= John Stirling (principal) =

Minister and education administrator

John Stirling (1654-1727) was a minister of the Church of Scotland in the 17th/18th centuries who served as Principal of Glasgow University from 1701 to 1727 and in 1707 attained the highest post in the Scottish church as Moderator of the General Assembly.

==Life==

He was born in 1654 (baptised on 18 August) in the manse at Kilbarchan the son of Rev John Stirling and his wife Jean Maxwell.

He was educated at the University of Glasgow. He was licensed to preach as a Church of Scotland minister by the Presbytery of Glasgow in February 1690. He was ordained as minister of Inchinnan in May 1691. He translated to Greenock in September 1694.

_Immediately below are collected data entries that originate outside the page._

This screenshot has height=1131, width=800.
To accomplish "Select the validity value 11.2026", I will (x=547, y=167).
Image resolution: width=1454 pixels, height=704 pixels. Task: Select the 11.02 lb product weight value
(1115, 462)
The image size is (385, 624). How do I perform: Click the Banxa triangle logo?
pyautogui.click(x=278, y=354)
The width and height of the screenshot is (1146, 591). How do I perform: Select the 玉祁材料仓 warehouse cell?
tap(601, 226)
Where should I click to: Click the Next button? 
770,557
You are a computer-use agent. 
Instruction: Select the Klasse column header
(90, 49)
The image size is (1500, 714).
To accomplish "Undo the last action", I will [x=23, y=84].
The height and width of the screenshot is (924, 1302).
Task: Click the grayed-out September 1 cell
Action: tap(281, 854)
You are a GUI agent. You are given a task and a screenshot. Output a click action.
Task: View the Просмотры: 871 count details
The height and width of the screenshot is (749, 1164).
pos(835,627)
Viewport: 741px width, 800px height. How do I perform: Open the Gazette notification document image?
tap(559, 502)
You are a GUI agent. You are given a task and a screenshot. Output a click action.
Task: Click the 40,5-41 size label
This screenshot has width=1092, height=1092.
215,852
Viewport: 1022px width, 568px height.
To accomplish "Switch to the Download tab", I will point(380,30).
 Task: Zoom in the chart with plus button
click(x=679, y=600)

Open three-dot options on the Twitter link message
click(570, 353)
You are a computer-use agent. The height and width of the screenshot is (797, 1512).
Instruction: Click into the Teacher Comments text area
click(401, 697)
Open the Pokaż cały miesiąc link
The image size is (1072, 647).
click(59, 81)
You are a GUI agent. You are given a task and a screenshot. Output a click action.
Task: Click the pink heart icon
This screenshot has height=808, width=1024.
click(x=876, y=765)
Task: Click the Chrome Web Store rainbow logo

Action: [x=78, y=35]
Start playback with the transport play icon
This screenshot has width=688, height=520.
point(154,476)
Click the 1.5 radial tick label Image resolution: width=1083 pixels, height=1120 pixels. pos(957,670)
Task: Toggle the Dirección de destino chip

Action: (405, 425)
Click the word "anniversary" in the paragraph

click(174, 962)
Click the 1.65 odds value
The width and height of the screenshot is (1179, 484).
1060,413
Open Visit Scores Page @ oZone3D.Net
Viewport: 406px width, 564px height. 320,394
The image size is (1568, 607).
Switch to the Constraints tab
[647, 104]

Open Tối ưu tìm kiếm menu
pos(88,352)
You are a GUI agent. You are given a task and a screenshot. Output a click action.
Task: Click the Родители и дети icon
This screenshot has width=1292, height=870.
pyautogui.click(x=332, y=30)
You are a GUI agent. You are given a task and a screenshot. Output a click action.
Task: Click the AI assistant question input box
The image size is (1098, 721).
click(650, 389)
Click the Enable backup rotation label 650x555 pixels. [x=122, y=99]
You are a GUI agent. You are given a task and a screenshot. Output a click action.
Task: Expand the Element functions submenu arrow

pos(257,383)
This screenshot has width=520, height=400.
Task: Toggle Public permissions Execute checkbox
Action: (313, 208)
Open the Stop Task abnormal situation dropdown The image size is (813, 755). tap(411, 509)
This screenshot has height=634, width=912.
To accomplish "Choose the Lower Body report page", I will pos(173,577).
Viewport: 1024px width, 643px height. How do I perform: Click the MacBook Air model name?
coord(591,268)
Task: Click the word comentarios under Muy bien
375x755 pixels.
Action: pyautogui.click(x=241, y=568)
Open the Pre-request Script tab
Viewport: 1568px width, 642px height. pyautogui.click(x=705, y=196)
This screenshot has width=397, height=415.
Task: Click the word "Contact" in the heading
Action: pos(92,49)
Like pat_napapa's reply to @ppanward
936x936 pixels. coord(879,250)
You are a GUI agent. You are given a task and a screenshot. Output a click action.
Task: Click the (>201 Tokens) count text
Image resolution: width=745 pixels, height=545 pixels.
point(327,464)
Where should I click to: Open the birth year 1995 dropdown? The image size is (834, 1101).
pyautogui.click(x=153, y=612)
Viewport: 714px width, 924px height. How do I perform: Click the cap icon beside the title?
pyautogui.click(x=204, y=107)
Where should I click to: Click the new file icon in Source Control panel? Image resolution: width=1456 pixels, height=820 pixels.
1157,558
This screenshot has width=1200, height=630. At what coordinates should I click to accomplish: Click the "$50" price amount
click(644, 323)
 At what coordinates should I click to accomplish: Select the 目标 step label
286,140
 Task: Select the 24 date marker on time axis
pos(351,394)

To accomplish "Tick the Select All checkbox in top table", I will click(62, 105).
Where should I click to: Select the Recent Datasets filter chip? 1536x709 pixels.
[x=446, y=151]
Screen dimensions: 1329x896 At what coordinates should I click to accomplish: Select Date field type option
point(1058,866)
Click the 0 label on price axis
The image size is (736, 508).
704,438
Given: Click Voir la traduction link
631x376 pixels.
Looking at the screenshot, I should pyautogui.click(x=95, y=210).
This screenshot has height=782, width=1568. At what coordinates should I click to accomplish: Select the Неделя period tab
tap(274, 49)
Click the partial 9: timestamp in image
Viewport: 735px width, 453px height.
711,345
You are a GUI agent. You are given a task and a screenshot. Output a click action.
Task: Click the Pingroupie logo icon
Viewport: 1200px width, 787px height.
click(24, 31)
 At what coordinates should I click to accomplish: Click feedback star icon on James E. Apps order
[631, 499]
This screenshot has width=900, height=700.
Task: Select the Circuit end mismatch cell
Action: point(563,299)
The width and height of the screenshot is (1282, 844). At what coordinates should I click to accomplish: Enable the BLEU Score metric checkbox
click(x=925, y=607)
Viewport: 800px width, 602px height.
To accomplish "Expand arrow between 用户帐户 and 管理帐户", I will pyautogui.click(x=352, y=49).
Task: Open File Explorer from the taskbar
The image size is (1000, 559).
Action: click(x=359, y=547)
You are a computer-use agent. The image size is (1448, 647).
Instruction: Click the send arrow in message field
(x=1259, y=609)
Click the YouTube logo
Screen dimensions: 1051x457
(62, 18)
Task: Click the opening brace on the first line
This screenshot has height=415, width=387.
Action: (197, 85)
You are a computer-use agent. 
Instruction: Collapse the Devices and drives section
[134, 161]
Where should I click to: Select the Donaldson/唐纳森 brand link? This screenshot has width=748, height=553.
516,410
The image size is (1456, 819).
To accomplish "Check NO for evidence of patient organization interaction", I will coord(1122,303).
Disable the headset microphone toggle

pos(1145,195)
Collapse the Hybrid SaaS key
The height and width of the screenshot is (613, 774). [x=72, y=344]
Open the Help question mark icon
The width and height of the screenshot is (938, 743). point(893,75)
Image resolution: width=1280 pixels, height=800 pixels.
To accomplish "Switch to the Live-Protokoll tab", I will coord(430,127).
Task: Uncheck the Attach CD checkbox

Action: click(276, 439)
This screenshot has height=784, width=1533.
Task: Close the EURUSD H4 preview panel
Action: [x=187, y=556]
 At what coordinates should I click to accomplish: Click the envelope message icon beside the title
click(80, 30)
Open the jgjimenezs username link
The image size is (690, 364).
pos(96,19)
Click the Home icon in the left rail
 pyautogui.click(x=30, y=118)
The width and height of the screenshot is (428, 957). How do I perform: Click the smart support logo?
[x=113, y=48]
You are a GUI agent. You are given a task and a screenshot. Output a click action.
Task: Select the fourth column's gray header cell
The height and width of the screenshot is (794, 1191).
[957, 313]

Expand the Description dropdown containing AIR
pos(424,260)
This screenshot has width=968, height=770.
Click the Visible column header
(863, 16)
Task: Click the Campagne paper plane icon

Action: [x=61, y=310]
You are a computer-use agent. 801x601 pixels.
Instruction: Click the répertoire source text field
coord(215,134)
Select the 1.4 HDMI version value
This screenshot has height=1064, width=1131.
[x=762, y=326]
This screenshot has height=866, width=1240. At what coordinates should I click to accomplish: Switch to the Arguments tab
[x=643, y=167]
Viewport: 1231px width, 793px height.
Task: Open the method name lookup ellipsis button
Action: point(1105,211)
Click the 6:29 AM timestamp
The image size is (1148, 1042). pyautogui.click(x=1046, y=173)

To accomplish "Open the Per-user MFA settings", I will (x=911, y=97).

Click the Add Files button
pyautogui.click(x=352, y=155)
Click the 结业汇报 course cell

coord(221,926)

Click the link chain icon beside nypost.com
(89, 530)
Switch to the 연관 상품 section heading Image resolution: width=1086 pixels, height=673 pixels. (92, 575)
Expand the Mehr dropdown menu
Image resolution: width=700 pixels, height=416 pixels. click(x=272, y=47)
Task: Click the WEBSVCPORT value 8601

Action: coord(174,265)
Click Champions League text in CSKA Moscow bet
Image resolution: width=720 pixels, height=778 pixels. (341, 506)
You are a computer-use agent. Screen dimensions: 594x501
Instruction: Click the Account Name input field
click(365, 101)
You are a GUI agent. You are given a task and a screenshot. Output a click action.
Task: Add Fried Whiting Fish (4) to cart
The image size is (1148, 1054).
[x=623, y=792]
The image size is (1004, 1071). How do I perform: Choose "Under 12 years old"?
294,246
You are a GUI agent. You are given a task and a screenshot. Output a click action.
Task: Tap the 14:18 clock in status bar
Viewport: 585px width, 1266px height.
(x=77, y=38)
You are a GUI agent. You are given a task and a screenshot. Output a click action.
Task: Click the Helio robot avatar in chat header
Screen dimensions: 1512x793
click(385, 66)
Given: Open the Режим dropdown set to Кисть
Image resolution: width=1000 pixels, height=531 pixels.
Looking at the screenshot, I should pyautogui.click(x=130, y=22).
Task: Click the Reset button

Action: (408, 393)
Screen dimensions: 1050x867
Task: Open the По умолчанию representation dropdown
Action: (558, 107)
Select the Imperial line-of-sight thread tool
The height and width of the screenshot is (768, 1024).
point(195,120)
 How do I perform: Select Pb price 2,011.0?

On 8 May 1701 he was elected Principal of the University of Glasgow in place of William Dunlop and began the role on 18 September. During his principalship he created seven new chairs, reorganised the Faculty of Arts and enlarged the Faculty of Divinity. He created the two new faculties of Law and Medicine to better parallel the subjects offered by other Scottish universities.

In 1707 he was additionally elected Moderator of the General Assembly of the Church of Scotland in succession to William Wishart.

He died on 29 September 1727.

==Family==

He married Elizabeth Stewart (d. 1738).